Moscow Attempts to Ban Rally Defending Khimki Forest

Activist protesting the felling of the Khimki Forest. Source: ITAR-TASSThe Moscow city authorities are attempting to ban a concert protesting the ongoing destruction of outer-Moscow’s Khimki Forest, Kasparov.ru reports.

The event is planned to be held on August 22 on Pushkin Square, and the mayor’s office had initially agreed to the event. However, a press release from the mayor’s office on Thursday stated that the organizers had only submitted the paperwork to hold a rally, not a concert.

Organizer Mikhail Shneyder was told by the city’s bureau for event management and safety that there’s no way to hold a rally and a concert at the same time. “You’re announcing all over the place that you’re holding a rally-concert, but that kind of format for an event does not exist. You will not be allowed to hold a concert and set up a covered stage,” Shneyder quoted the bureau as saying.

“I know that that kind of format doesn’t exist,” the organizer explained in response. “The law stipulates just a rally, but it’s for us to decide who is going to appear at our rally and how; if we want, we’ll call on a Buddhist and he’ll arrange 20 simultaneous chess matches.”

Regardless of any legal ambiguities, the organizers plan to go on with the show. Scheduled to be present are the groups DDT, OtZvuki My, Televizor, Padla Bear Outfit, and Barto. Journalist Artemy Troitsky agreed to host the event.
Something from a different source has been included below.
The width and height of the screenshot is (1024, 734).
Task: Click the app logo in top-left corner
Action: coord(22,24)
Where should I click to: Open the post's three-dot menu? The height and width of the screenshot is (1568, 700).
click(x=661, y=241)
Yury Shevchuk, leader of DDT and an outspoken Kremlin critic, said the band had already purchased tickets to Moscow and was coming to the event for certain.

“Leap frog between the Moscow authorities – that’s a normal affair,” Shevchuk told Kasparov.ru. “We’re going to Moscow with an acoustic lineup and we’ll see there whether or not they’re going to let us play. That’s the kind of weather we have nowadays – either hot or cold.”
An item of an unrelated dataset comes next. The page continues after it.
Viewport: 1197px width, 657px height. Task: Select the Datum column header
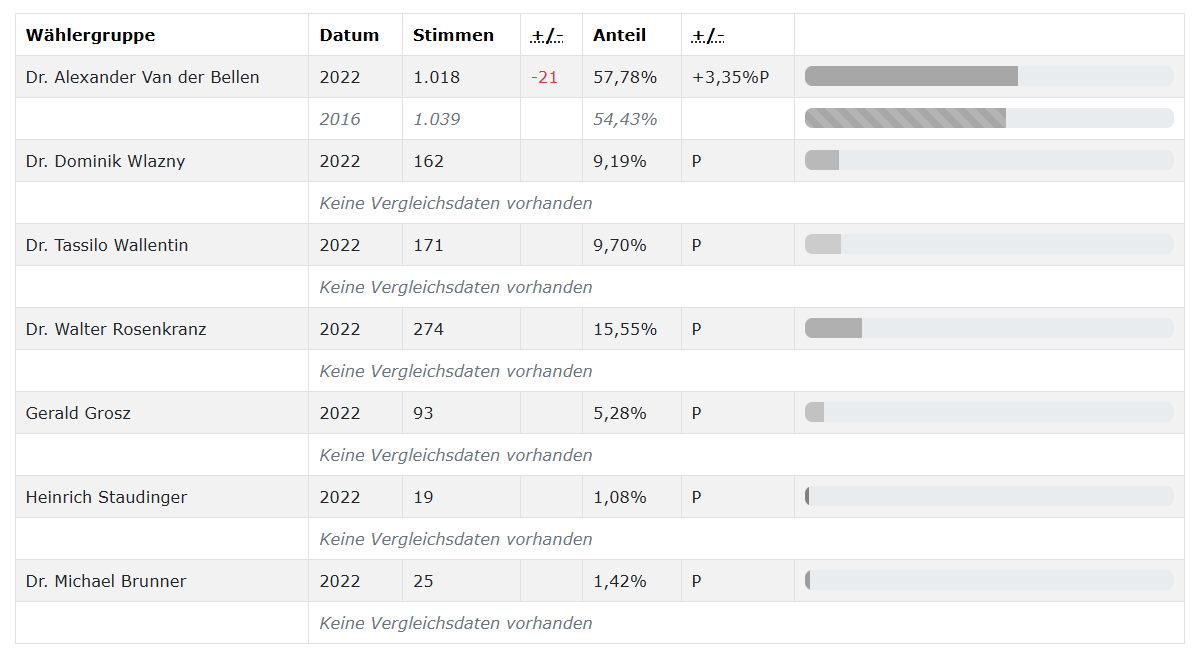click(x=349, y=35)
Yevgenia Chirikova, leader of the movement to defend the Khimki Forest, insisted that the Moscow authorities had no legal right to ban their event. “I don’t know a single law that would ban setting up a stage for a rally. The authorities’ quibbles are entirely baseless,” she said.

“Let them not allow the people to hear Shevchuk and demonstrate to everyone that they are inflexible and unpopular politicians,” the activist went on. “We have been supported by musicians of the very highest caliber, and a smart civil servant wouldn’t think to bother us.”

The felling of the Khimki Forest began this past July. An expressway from Moscow to St. Petersburg is planned to take its place. Ecologists and activists have spoken out strongly against the project, insisting that it violates the law.